Rose watched carefully. ‘If Daddy can’t get it to work nobody can.’
He looked at her angrily, as if the statement itself was deeply compromising; yet it was one he could not reject. ‘We’ll just have to go back to the old rake and fork. Thank God there’s no appearance of rain. If we hang round this tractor much longer curiosity will bring Ryan across that bloody wall.’
They were coming close to the end of the rows when old Mr Rodden and his sheepdog appeared in the field. He entered unobtrusively under the barbed wire between the trees in the outer corner. He wore a straw hat and flannels and wide red braces over the neat white shirt. The collar was closed. He wore a tie and tiepin in spite of all the heat. Both Rose and Moran went towards him at once with smiles and outstretched hands. Moran considered it an honour to have him in the meadow. Rodden was a Protestant.
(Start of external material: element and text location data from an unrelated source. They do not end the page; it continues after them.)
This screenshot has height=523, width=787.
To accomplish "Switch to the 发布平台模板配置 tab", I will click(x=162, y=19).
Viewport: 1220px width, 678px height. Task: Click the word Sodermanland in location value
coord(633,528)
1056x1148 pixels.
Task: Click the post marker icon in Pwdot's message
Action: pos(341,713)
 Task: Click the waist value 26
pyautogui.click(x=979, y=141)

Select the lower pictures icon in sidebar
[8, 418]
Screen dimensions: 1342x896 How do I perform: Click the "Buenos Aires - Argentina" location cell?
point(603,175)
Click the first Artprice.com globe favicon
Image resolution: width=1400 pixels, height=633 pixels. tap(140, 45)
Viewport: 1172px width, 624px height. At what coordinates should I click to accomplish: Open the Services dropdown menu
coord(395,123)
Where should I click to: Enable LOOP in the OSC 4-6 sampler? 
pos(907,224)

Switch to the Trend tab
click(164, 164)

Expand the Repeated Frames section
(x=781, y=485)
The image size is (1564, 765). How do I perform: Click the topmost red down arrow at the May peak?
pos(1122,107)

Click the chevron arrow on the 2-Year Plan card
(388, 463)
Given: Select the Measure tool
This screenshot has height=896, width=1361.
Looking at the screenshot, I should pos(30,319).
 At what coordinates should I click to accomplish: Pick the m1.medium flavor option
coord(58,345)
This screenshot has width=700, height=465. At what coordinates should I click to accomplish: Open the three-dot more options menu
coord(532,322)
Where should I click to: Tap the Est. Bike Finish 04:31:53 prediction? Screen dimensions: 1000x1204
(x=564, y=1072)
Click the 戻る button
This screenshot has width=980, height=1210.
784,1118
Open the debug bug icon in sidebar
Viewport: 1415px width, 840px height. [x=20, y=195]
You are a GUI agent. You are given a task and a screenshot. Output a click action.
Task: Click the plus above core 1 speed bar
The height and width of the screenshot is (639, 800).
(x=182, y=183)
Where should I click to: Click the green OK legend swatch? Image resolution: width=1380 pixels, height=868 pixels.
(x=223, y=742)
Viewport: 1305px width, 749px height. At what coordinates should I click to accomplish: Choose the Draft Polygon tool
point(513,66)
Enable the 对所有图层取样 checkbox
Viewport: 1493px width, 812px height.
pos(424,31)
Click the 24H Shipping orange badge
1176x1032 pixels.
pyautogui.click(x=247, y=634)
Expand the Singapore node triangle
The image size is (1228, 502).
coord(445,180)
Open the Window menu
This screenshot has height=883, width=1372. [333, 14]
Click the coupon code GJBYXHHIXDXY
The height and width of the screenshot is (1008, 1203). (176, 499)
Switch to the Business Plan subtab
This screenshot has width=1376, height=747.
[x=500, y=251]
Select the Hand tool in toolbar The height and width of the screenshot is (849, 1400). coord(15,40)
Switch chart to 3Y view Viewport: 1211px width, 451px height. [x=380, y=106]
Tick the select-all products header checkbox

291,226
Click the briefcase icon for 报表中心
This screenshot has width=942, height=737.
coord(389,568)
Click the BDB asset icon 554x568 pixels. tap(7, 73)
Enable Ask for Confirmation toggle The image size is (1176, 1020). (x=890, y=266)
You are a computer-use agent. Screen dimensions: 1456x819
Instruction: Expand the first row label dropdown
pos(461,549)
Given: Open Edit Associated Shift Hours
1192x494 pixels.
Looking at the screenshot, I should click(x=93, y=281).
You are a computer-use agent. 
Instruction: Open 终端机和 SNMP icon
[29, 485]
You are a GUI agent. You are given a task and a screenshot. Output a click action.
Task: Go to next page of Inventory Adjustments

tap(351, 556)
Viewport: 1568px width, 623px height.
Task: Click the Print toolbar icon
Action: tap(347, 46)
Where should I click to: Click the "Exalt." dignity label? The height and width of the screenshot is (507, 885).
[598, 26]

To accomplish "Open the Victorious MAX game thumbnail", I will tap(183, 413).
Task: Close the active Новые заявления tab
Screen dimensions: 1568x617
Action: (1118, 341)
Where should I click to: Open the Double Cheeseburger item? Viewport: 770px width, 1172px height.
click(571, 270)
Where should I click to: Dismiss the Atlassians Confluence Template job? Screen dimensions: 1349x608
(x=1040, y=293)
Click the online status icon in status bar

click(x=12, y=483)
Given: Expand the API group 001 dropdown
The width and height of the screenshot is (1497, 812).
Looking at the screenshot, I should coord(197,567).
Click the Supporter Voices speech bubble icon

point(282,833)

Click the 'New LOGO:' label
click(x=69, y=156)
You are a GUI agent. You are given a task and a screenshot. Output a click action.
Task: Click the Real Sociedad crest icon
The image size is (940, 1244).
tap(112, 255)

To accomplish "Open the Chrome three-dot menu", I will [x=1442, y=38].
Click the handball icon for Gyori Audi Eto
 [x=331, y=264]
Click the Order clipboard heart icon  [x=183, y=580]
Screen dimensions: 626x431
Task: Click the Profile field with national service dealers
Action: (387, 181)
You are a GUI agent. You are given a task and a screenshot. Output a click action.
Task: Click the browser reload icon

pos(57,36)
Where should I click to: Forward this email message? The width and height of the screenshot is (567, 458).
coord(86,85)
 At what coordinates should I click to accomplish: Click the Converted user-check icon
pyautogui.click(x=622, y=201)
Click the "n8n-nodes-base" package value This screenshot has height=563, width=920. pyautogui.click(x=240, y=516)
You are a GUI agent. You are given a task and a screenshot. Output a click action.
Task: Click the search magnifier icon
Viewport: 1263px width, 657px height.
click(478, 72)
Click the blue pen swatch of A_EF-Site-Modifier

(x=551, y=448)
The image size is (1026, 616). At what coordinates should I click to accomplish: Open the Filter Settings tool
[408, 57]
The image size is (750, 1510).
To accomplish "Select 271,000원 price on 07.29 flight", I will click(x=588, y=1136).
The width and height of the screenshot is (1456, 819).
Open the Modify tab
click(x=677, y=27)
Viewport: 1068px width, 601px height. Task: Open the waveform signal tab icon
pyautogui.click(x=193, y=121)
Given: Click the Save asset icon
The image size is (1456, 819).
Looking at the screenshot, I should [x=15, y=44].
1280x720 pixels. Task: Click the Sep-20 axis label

His farm adjoined Moran’s but it was at least six or seven times larger and he had lately handed it over to his son. Though Moran had been a guerrilla fighter from the time he was little more than a boy he had always insisted that the quarrel had never been with Protestants. Now he identified much more with this beleaguered class than his Catholic neighbours. No matter how favourably the tides turned for him he would always contrive to be in permanent opposition.
‘I came’, Rodden said, ‘to congratulate the newly married couple. I heard they were home. And because the machine was idle.’ He wished Sheila and Sean many years of happiness and brought a message from his wife inviting them to tea at four before they went. He praised the work and weather and then asked, ‘Why aren’t you using the tedder? It’d save hours.’
‘I just broke the pins. I never seem to be able to work it on that high ground.’
‘Have you no spare pins?’
He made Moran replace the broken tines while he made several small adjustments. Then he instructed Moran to spinthe tines slowly and after watching them a bit made further adjustments before he was finally satisfied that they were level.
‘I think it will work on any ground now’, Rodden said. Moran then deliberately started to row the roughest ground while Rodden leaned on his stick watching. To Moran’s disbelief the tedder worked the rough ground as if it were a table. After watching for a while Rodden waved his stick to signal that he was about to leave. Moran stopped the tractor and walked Rodden in the manner of local courtesy to the point where he wanted to leave the meadow. The girls and Rose and Sean waved while Michael caught the beautiful black and white collie for a parting pet.
‘It never tedded that ground so well. How did you manage to do it?’ Moran inquired as he left him at the fence.
‘It was nothing. It was just that bit tight.’ Rodden had been taught as a child that any boasting was a symptom of inferiority. ‘I only made a few small adjustments.’
It was a scene as far removed from present realities as the stilted dialogue of a 1960s police series.